Hospitals waste $11 billion a year on inefficient communication

As care coordination gains popularity in the healthcare industry, especially within accountable care organizations (ACOs), healthcare leaders must ensure their teams of doctors, nurses and staff use the most efficient communication processes possible to protect their patients and organizations' bottom lines.

A survey from the Ponemon Institute of more than 400 U.S. healthcare providers entitled, "The Imprivata Report on the Economic Impact of Inefficient Communications in Healthcare," took a look at typical communication processes through patient admissions, coordinating emergency response teams and patient transfers.

The survey found hospitals' and health systems' workflows wasted a significant amount of time because of inefficient pagers and a lack of secure text messaging, which cost $1.75 million per hospital and more than $11 billion industry-wide.

Of the three work processes analyze, survey results revealed:

  • Admitting one patient took roughly 51 minutes, 33 of those minutes wasted due to inefficient communication, costing each hospital about $728,000 and the industry $4.67 billion a year.
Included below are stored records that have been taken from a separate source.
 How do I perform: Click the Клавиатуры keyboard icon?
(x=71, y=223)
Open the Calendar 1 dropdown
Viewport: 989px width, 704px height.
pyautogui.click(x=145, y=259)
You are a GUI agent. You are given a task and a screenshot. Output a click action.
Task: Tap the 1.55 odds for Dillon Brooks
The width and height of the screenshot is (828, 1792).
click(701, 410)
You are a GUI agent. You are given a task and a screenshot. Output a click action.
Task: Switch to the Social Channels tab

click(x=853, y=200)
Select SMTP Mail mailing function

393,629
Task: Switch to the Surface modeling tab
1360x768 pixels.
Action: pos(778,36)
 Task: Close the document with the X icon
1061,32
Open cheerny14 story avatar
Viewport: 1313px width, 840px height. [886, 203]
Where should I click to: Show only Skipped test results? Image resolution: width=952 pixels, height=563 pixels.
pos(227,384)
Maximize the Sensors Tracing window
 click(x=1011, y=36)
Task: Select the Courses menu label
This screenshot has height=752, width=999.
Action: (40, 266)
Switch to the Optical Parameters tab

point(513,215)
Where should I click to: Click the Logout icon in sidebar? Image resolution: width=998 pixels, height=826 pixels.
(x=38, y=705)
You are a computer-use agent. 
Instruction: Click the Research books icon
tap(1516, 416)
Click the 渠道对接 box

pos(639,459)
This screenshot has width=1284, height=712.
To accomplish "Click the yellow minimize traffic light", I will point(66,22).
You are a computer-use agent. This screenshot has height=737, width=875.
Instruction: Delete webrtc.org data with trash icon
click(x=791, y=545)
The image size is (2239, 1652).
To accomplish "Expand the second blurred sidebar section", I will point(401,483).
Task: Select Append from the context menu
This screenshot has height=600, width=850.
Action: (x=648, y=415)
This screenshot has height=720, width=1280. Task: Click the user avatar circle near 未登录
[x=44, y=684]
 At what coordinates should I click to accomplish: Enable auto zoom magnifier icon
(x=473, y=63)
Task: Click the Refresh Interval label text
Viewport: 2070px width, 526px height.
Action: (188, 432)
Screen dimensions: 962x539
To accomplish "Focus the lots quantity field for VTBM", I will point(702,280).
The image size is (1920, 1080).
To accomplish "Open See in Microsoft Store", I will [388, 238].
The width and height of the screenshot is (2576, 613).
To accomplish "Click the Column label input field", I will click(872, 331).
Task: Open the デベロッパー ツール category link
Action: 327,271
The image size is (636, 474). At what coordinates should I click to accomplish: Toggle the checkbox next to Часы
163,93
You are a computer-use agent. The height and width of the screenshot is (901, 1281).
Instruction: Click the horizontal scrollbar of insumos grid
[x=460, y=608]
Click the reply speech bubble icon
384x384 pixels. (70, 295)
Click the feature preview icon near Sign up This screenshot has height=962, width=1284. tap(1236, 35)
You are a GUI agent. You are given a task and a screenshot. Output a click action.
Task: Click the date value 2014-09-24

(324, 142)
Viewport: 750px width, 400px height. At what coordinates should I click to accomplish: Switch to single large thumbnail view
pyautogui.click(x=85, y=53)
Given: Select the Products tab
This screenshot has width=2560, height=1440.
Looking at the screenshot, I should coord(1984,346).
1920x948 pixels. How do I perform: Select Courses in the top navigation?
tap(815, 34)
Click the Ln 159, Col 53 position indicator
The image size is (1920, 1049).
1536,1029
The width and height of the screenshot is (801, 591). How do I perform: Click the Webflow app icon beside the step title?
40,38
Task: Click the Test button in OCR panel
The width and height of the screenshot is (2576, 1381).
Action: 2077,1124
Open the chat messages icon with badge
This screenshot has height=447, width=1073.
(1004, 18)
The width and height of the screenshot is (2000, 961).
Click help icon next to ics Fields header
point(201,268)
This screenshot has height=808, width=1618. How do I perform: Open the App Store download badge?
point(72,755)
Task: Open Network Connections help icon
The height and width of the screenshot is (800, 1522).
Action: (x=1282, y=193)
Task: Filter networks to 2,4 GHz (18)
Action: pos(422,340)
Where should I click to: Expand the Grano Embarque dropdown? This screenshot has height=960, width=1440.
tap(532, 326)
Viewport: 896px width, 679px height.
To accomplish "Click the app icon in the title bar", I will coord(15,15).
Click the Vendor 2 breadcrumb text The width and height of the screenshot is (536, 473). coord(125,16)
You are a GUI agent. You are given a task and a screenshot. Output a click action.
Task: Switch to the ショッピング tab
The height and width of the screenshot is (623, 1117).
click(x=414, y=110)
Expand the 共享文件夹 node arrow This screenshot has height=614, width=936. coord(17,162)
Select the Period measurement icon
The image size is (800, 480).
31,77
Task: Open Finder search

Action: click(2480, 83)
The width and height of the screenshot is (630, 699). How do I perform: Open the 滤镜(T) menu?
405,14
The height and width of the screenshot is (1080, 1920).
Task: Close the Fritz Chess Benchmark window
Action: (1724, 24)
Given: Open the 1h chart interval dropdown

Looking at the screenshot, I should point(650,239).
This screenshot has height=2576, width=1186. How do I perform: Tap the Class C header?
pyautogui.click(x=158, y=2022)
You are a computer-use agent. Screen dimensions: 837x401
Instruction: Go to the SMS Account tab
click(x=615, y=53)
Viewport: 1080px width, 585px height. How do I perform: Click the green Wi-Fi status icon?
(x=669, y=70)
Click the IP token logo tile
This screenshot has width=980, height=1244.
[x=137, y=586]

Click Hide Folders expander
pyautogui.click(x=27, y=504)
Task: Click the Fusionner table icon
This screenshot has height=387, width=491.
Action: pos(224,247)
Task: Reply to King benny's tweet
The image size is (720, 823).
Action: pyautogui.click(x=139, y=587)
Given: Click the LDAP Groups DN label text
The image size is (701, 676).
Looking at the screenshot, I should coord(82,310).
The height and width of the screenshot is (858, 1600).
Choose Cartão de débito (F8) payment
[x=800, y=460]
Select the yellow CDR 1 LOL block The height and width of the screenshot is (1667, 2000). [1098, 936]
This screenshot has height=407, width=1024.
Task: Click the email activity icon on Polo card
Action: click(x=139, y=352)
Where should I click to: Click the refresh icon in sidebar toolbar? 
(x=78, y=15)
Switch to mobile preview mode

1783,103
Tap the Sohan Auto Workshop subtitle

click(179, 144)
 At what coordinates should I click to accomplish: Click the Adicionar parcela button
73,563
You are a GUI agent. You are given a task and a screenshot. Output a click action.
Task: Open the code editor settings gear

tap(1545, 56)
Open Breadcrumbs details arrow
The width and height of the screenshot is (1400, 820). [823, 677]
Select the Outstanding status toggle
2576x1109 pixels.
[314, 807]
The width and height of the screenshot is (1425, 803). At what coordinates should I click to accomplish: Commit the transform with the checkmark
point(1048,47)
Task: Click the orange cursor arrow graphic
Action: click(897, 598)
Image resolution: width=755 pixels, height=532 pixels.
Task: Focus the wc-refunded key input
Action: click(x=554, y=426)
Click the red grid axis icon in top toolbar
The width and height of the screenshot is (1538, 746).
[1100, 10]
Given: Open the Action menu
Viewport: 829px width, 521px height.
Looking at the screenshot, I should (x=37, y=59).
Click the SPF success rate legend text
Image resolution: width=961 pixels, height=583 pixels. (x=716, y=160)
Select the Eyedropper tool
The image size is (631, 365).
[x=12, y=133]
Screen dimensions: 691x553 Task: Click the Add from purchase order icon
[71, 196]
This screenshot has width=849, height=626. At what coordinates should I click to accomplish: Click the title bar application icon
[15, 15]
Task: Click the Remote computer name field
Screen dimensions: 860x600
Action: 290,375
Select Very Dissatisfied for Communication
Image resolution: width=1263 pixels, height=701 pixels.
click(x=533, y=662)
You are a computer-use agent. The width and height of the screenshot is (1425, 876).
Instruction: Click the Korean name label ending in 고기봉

  • Coordinating an emergency response team takes about 93 minutes, and on average 40 of those minutes were wasted because of inefficient communication, which translates into a $265,000 loss per hospital and the industry $1.7 billion per year.

  • Transferring a patient to another facility takes roughly 56 minutes, 35 of which are wasted because of inefficient communication, costing each hospital about $754,000 and the industry $4.83 a year.

The main reasons for wasted time while communicating with colleagues were that pagers were not efficient, text messaging was not allowed and wireless Internet access wasn't available. The survey also found that web portals, secure text messaging and electronic medical records were the most important tools within ACOs that helped achieve effective communication among stakeholders.

Direct communication is not only more efficient, it can eliminate harmful hospital noise, FierceHealthcare previously reported.